Now, as a senior, and 18 months and 5 days apart from you, I wish I could take back all those moments when I got annoyed at you. There isn't a day that goes by where I don't wish we could go out to lunch together and you could buy me a cheesy bagel. As I go on dates, I wish you were there to answer the door wearing a Duck Dynasty shirt and holding your machete. I wish you were here to worry about me, even when it's not necessary. I wish we could have a class together and you would keep me in line and on top of assignments. I wish we could have jam sessions in the car, even though we both hate each other's music.

But as I've gotten older, I realize that things will change. When you get home, our car rides and jam sessions aren't going to be as frequent.
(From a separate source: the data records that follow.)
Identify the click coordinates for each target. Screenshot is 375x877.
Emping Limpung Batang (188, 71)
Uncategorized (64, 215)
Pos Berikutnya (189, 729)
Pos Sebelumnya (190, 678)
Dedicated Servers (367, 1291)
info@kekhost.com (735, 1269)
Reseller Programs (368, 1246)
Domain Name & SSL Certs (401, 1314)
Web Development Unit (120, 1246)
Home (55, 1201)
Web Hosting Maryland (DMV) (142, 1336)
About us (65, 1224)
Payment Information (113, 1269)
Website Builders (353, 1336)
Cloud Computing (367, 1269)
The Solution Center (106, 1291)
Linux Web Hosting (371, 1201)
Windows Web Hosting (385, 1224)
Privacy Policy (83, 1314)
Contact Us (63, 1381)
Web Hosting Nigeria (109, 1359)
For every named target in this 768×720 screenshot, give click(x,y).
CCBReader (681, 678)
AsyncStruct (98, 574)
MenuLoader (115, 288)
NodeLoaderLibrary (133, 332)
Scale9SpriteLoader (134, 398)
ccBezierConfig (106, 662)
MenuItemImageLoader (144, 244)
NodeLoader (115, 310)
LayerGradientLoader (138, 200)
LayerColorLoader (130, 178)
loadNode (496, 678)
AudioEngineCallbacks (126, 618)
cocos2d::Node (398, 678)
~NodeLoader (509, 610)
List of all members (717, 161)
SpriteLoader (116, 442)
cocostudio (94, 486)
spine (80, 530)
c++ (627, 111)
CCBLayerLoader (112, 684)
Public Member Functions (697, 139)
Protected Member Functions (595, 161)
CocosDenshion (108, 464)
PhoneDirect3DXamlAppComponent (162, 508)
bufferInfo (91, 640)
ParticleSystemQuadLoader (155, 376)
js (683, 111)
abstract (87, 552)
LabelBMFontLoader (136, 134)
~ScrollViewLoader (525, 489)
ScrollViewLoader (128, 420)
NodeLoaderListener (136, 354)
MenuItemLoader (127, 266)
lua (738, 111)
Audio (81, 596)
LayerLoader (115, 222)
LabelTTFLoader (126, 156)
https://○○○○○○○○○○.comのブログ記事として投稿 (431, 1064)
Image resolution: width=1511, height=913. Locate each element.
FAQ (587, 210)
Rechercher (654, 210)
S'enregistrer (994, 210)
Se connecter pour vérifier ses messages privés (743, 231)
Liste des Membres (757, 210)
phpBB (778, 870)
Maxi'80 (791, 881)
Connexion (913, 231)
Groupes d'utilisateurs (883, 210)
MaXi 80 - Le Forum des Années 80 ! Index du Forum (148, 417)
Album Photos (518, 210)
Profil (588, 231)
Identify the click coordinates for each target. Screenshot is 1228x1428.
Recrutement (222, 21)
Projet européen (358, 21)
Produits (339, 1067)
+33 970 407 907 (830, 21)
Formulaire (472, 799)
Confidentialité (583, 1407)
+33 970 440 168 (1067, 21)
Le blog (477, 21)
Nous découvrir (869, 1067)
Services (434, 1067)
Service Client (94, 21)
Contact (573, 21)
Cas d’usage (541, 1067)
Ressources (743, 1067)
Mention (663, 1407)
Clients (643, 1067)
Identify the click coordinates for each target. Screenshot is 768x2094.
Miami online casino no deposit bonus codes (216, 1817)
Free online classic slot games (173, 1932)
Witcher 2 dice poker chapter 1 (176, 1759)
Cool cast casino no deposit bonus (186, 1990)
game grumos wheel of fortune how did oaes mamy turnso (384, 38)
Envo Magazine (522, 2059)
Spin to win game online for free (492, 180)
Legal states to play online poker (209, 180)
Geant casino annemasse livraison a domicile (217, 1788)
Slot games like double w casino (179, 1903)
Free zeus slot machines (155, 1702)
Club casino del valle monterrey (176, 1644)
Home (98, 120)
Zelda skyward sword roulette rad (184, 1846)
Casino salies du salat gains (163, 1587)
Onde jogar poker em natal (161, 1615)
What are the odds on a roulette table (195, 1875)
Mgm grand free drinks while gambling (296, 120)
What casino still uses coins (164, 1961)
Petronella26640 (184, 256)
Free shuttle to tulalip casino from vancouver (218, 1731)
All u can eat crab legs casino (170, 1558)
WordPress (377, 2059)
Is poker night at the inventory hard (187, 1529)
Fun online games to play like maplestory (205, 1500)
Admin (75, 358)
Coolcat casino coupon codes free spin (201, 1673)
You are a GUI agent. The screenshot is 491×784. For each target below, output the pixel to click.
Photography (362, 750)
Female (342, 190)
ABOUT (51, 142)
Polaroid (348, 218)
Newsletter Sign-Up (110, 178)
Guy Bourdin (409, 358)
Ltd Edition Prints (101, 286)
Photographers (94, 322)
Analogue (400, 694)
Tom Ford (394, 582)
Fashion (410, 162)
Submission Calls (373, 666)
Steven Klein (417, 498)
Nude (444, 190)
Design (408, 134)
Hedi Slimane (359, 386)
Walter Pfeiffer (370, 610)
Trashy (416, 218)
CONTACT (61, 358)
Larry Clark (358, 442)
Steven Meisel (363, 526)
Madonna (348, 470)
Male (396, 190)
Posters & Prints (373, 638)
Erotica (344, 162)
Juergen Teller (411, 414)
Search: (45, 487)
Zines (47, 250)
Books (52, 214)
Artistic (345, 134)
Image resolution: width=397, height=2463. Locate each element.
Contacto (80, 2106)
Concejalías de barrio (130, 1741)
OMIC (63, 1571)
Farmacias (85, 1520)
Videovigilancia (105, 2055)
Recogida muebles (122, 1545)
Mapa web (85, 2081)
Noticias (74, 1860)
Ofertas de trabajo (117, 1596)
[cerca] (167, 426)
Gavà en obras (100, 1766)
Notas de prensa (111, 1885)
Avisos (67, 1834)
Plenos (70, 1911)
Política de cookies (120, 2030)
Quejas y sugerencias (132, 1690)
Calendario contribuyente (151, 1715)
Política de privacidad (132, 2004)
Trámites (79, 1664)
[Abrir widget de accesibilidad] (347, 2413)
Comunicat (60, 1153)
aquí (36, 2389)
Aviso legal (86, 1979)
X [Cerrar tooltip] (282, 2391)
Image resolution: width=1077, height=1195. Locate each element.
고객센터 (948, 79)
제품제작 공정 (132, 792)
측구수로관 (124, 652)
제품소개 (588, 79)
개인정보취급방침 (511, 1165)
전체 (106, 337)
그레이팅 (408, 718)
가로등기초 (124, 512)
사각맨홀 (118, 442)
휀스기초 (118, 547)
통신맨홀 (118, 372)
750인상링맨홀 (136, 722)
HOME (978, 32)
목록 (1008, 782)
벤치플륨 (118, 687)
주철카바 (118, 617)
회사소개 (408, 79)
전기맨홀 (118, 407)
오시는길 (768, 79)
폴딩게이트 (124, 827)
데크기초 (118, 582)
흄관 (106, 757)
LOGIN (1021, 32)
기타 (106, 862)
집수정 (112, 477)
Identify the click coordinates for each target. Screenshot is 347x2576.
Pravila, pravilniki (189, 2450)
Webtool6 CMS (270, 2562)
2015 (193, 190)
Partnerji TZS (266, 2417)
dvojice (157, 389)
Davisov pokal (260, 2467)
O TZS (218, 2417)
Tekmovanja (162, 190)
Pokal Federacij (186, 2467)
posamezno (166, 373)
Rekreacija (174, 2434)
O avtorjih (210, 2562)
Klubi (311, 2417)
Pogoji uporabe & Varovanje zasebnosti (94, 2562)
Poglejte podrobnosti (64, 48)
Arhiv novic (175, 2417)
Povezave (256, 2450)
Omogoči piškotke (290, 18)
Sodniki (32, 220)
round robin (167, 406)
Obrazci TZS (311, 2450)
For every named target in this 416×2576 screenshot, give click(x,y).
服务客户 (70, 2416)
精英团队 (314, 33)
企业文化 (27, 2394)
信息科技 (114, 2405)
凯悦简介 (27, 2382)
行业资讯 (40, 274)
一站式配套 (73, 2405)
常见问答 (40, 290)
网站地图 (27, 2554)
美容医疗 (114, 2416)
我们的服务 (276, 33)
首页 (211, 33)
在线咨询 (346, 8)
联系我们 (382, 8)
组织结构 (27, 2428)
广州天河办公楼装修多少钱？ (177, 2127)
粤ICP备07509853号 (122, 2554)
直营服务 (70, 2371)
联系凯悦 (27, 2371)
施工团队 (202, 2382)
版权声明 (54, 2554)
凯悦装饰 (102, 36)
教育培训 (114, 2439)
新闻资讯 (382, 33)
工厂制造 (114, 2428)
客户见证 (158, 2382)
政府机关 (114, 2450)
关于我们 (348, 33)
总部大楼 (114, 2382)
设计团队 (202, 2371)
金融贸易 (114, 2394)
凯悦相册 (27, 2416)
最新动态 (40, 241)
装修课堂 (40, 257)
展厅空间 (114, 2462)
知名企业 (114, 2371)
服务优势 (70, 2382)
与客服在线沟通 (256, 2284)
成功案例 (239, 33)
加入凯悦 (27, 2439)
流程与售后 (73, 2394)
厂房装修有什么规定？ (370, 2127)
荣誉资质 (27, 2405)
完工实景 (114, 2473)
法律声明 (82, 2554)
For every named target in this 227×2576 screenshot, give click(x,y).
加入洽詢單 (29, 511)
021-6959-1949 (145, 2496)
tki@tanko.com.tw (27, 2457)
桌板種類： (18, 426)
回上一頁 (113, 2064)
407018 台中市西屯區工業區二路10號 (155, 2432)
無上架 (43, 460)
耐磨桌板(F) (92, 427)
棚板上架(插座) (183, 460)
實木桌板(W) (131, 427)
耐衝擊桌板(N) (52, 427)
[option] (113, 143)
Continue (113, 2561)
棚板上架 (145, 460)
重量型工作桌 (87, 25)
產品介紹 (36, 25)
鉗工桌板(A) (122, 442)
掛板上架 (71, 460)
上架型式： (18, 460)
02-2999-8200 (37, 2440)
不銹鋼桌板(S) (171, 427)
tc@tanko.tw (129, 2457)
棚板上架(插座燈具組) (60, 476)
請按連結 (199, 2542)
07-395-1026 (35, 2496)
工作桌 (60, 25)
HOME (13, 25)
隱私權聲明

We will both be adults, doing adult things. But that's okay, because I will always have those memories of spending time with you. Our lives will change, we will change, and circumstances will change, but our friendship will remain constant.

Because of our friendship, I have learned so many lessons. So to my future children, here's my prayer for you:

***

I pray you realize that the closest friends you will ever have are the ones you have in your home. You will fight, get irritated, and annoyed at one another, but their friendship will mean more to you than the arguments.

I pray you will be forgiving and that you will show one another love. Your siblings will make mistakes, but your forgiveness could be what gets them through.

I pray you will guard one another when they can't see the danger of their decisions.

I pray that as you're finding yourself, you never leave each other's side. As you're transitioning through the different stages of life, I pray you will lead each other on the right path and encourage one another to continue faithfully on that path.

I pray you will trust one another in all aspects of your life.

I pray you will show one another love, despite your weaknesses.

I pray that as people come into your life that may love you or hurt you, they bring you to know your siblings for the first time or rekindle the relationship you already share.

I pray you will catch one another if any of your feet should slip.

I pray you will help one another feel peace in the midst of hardships and help carry one another when your burdens are too much to bear on your own.

I pray you will encourage one another to be the best you can possibly be and to excel in all you do.

I pray you will help one another know of Heavenly Father's love for them and lead them to a place where His glory dwells. Help one another realize that His love is unfailing and that the only way to see true light is through His light.

There will be days, or even weeks, where you feel like giving up and you will fail to see the point. I pray you will keep your siblings close during those moments and that they will help you to see the bigger picture. I pray you love them with your whole heart and come to rely on your friendship with them as you grow. Throughout your life, people will come and go, but your siblings will always be there for you. Hold them close to your heart and keep that relationship a priority. You won't regret it.